• Task description: Would you output each record exactly as it stands?

• Collected data entries:
##########

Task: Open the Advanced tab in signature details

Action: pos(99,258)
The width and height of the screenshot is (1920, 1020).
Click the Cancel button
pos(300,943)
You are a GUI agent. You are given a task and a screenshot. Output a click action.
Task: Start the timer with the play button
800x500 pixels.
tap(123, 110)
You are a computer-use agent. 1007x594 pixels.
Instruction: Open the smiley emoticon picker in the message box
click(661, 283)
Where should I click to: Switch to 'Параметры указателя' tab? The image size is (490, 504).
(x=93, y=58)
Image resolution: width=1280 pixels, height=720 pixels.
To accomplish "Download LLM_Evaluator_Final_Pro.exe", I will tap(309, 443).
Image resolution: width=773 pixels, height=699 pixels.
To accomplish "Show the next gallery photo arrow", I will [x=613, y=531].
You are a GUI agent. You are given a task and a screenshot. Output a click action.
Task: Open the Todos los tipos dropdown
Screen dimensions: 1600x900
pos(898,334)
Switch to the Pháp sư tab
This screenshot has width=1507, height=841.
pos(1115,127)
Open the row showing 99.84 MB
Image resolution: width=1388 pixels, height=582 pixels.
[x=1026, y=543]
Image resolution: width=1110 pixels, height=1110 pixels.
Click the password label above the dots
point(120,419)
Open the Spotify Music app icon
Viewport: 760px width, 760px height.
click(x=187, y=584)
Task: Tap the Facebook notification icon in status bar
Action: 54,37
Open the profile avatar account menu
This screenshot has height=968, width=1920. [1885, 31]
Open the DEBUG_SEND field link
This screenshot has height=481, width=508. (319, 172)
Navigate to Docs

##########

• Reply to the exercise:
Task: Open the Advanced tab in signature details

Action: pos(99,258)
The width and height of the screenshot is (1920, 1020).
Click the Cancel button
pos(300,943)
You are a GUI agent. You are given a task and a screenshot. Output a click action.
Task: Start the timer with the play button
800x500 pixels.
tap(123, 110)
You are a computer-use agent. 1007x594 pixels.
Instruction: Open the smiley emoticon picker in the message box
click(661, 283)
Where should I click to: Switch to 'Параметры указателя' tab? The image size is (490, 504).
(x=93, y=58)
Image resolution: width=1280 pixels, height=720 pixels.
To accomplish "Download LLM_Evaluator_Final_Pro.exe", I will tap(309, 443).
Image resolution: width=773 pixels, height=699 pixels.
To accomplish "Show the next gallery photo arrow", I will [x=613, y=531].
You are a GUI agent. You are given a task and a screenshot. Output a click action.
Task: Open the Todos los tipos dropdown
Screen dimensions: 1600x900
pos(898,334)
Switch to the Pháp sư tab
This screenshot has width=1507, height=841.
pos(1115,127)
Open the row showing 99.84 MB
Image resolution: width=1388 pixels, height=582 pixels.
[x=1026, y=543]
Image resolution: width=1110 pixels, height=1110 pixels.
Click the password label above the dots
point(120,419)
Open the Spotify Music app icon
Viewport: 760px width, 760px height.
click(x=187, y=584)
Task: Tap the Facebook notification icon in status bar
Action: 54,37
Open the profile avatar account menu
This screenshot has height=968, width=1920. [1885, 31]
Open the DEBUG_SEND field link
This screenshot has height=481, width=508. (319, 172)
Navigate to Docs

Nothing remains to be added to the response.